Alice Randall is a successful novelist and country music songwriter living in Nashville, but when she turned 50, she asked herself a tough question—How did I get to weigh over 225 pounds?
“And how did I not notice that four-fifths of all black women in America were seriously overweight, like me?” Randall said.
Randall was a skinny child. She grew up in Detroit where she listened to Joe Tex’s song “Skinny Legs And All.” A line in that song goes, “Some man, somewhere, will take you, baby—skinny legs and all.”
“This song gave me a kind of anxiety about whether or not I would be perceived of as attractive,” Randall said.

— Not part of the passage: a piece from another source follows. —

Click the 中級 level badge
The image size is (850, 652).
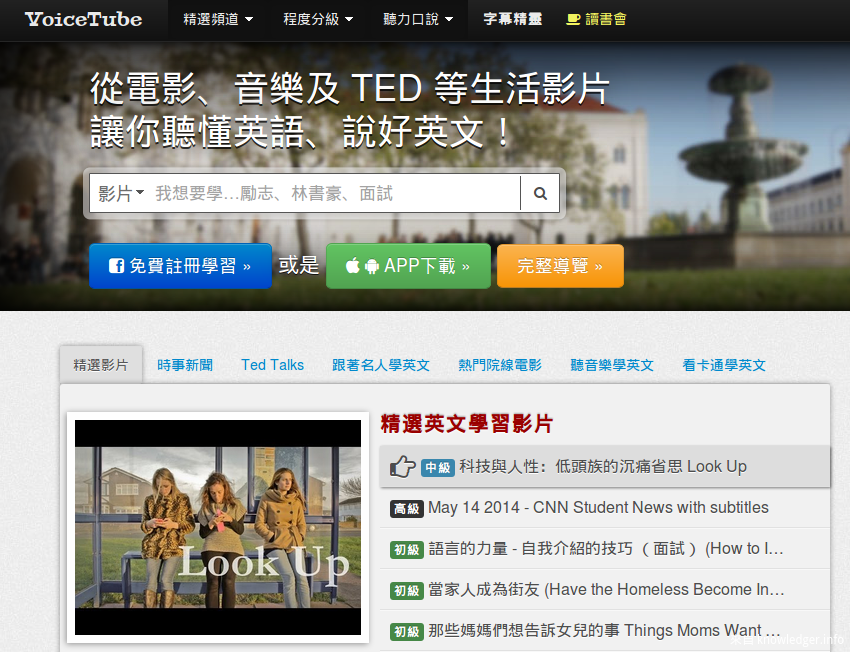[x=438, y=467]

Randall was also a skinny undergraduate at Harvard, where she took a course on high tea with Julia Child. She baked scones and Madeleines for credit. She estimates she weighed 109 pounds.
“So, it wasn’t until I was about 37-years-old that I ever began to have a serious weight problem,” Randall said.
Randall says that was the same year she remarried.
“My second husband truly embraced his rural, Southern, black roots. And he was absolutely down for his wife and the gorgeousness of big curves.” Randall said.
Randall herself looked up to her grandmother who, Randall says, “was big as three houses.”
“And so my idea of the quintessential beautiful woman, and the quintessentially powerful woman, is that large, black grandmother,” Randall said.
When Randall became overweight herself she liked it. “Because I felt big and strong,” Randall said.
But she worried about the example she was setting for her daughter. “I thought if I stayed that big, when she wanted to be big and strong, she would want to be like me,” Randall said. “And I knew that that wasn’t as healthy as it could be.”
Randall says she had a problem with not exercising. “Which I think does go back, in the black context, to this issue of complexities about having my physical labor, or the physical labor of my family members, exploited historically,” Randall said.
Randall started exercising. She started eating sweet potatoes, almonds and yogurt, and drinking more water, and she did what she does best—she wrote a novel.
“I wrote the book I wanted to read when I was trying to get under 200 pounds,” Randall said.
Ada’s Rules: A Sexy Skinny Novel is about a black preacher’s wife who is trying to lose 100 pounds in preparation for her 25-year college reunion and, perhaps, an affair. If you’re interested in making healthy life-style changes with the novel, click here.
“Because the numbers are depressing, the numbers are debilitating, the numbers will freeze you,” Randall said. “But we’ve got to get past the numbers. We’ve got to get to the spirit.”